> [Input data]:
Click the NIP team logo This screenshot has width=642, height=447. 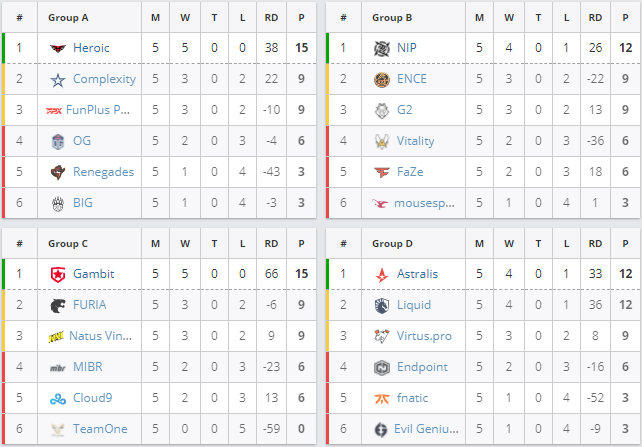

* * *

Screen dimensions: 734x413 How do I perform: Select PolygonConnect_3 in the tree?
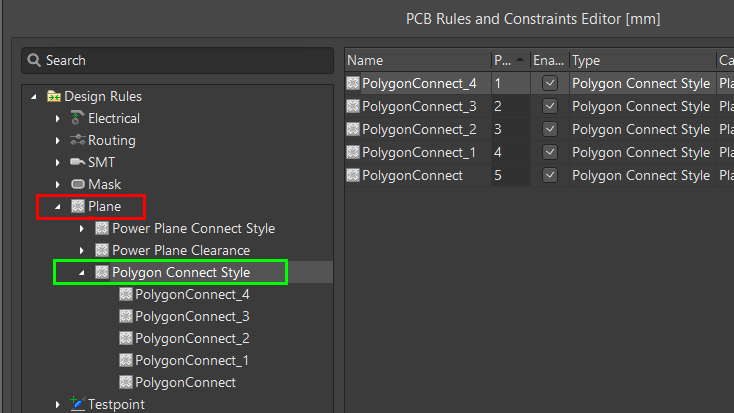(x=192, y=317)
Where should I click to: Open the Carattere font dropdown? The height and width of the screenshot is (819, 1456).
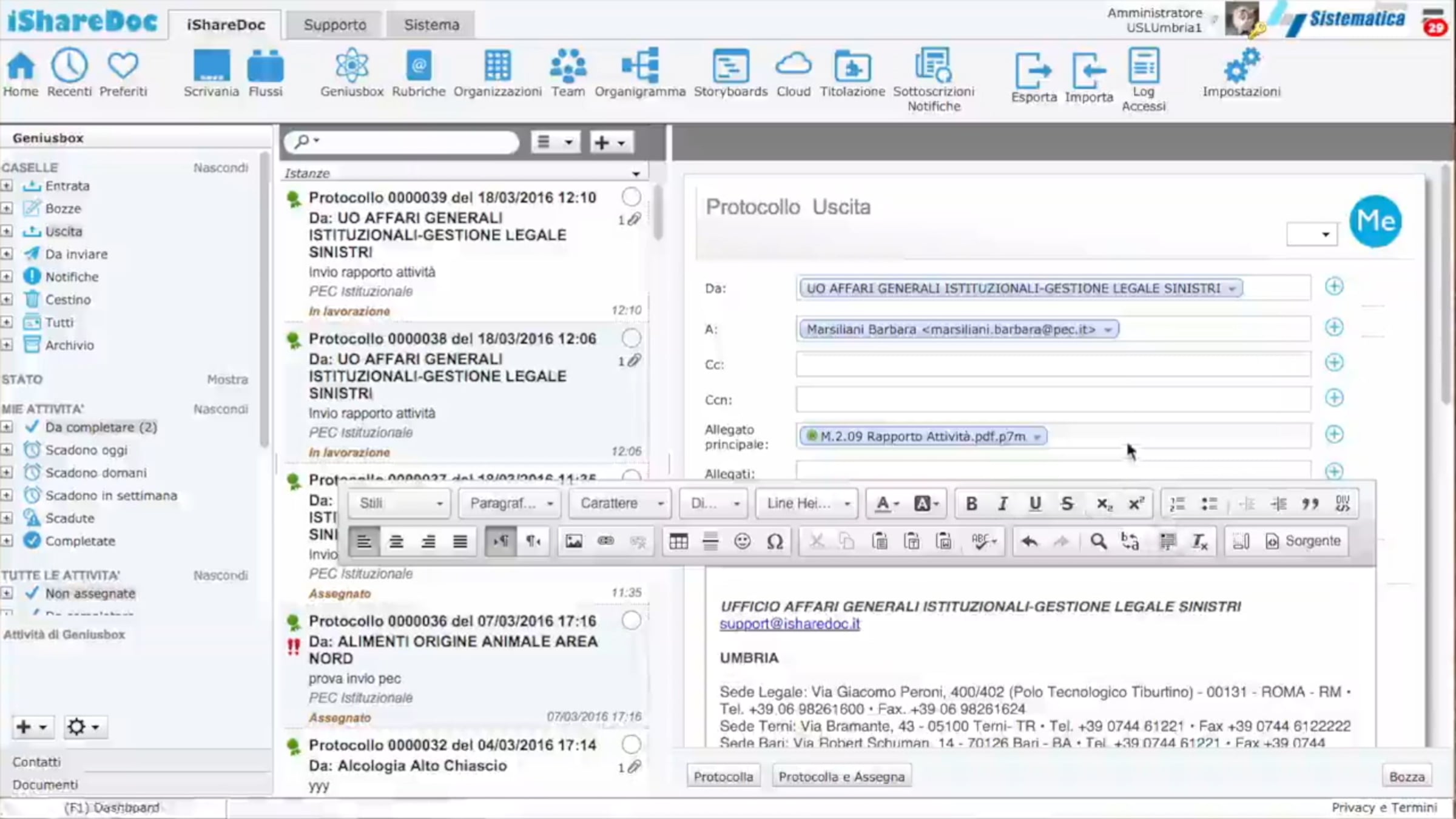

...

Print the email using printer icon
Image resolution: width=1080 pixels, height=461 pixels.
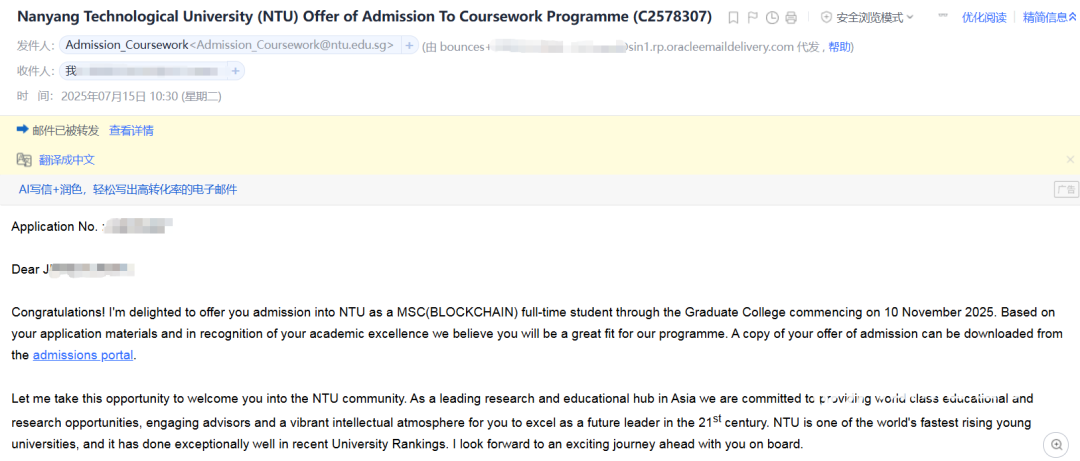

> [Aim of the exercise]:
Working from the records above, set down word for word everything from the line containing "Screen dimensions: 734x413" down to the line containing "Where should I", ends included, minus the pictures.

> [Result]:
Screen dimensions: 734x413 How do I perform: Select PolygonConnect_3 in the tree?
(x=192, y=317)
Where should I click to: Open the Carattere font dropdown? The height and width of the screenshot is (819, 1456).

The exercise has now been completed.